Des programmes de rêve
TF1 et France 2, entre autres, ont ainsi remplacé l’ensemble de leurs programmes habituels pour diffuser, en direct, la cérémonie, sans oublier l’avant-cérémonie et l’après-cérémonie.
Le vendredi 29 avril, le grand jour, TF1 ouvre à 9h30 du matin avec un documentaire de 50 minutes sur « Les coulisses du mariage princier ». Pour enchaîner ensuite avec un long, un très long direct depuis Londres, jusqu’à 15 heures. Soit pas moins de 5h30 d’antenne, à peine interrompues par le journal de 13h de Jean-Pierre Pernaut, largement consacré lui aussi à la noce (nous y reviendrons).
Service public oblige, France 2 a mis en place à peu près le même dispositif, mais en mieux : prise d’antenne à 9h15 et pas loin de… 6 heures de retransmission, elles aussi tout juste interrompues pour le JT de 13h, reporté pour cause de baisers nuptiaux, réduit à moins de 20 minutes et consacré pour un tiers à la cérémonie. Les téléspectateurs de France 2 avaient eu la chance, la veille, de suivre un documentaire intitulé « William et Kate », d’une durée d’1h40. Soit, en deux jours, au moins 7h30 (hors JT) consacrées au mariage princier.
Mais la palme revient à M6, qui a sorti le grand jeu. Suivent des extraits des programmes de la chaîne, décidément pas comme les autres, des 28 et 29 avril :
- Jeudi 28. 13h45 : « Le Prince et moi : mariage royal » (Téléfilm, 1h45) - 20h45 : « William et Kate » (Téléfilm) - 22h30 : « Kate et William : les nouveaux romantiques » (Documentaire) - 23h20 : « Mariage royal : la fièvre des préparatifs » (Documentaire) - 00h15 : « Mariages princiers » (Documentaire, 1h35) ;
- Vendredi 29. 9h : En direct de Londres - 9h40 : « Mariage royal : la fièvre des préparatifs » (Documentaire, rediffusé) - 10h30 : Direct Londres - 14h40 : « Kate et William : les nouveaux romantiques » (Documentaire, rediffusé) - 15h35 : « William et Kate » (Téléfilm, rediffusé, 1h40).

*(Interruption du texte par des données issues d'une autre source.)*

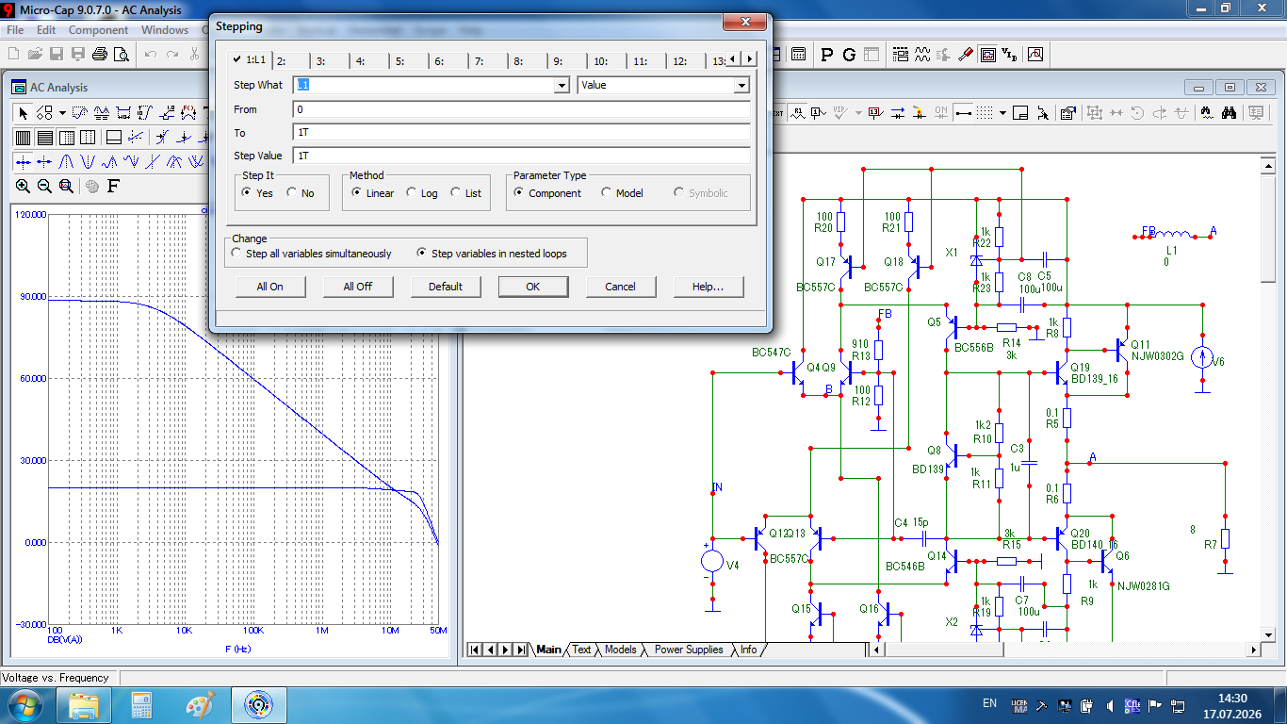Choose the Log method radio button

click(x=412, y=193)
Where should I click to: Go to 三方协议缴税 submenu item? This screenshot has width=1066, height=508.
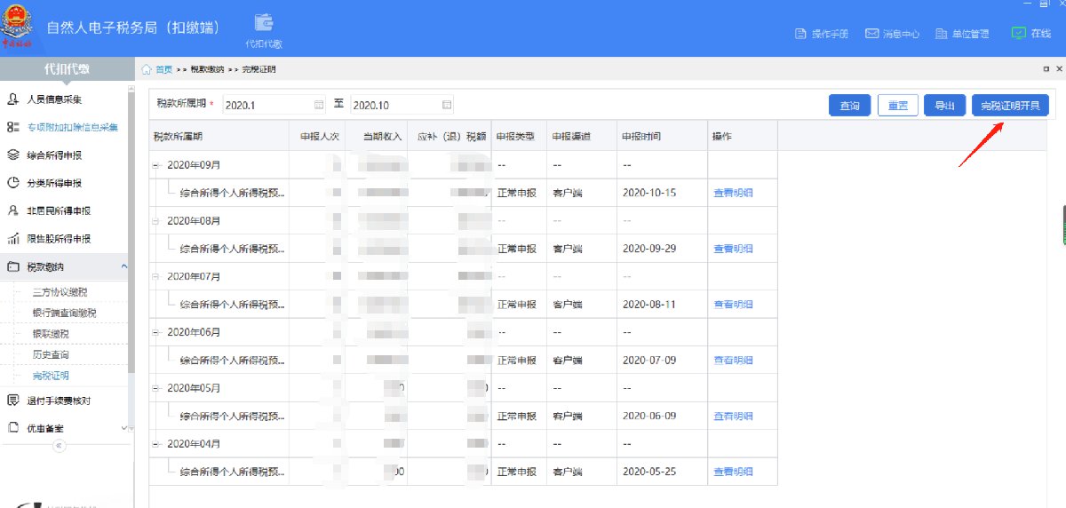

Près de 7 heures le jeudi, plus de 8 le vendredi, soit au total un joli score de 15 heures d’antenne. M6, plus performante que ses concurrentes françaises, est même plus royaliste que le roi : sauf erreur de notre part, la chaîne a, durant ces deux jours, consacré plus de programmes au mariage princier que… la BBC !
La débauche de moyens de M6 n’aura pas suffi à voler la vedette aux deux grandes chaînes : moins de 4% de part d’audience lors de la retransmission des festivités matinales, contre 30% pour TF1 et… 42% pour France 2. Soit respectivement 470.000, 3,9 et 4,9 millions de téléspectateurs. Une belle victoire pour le service public ! Service public ?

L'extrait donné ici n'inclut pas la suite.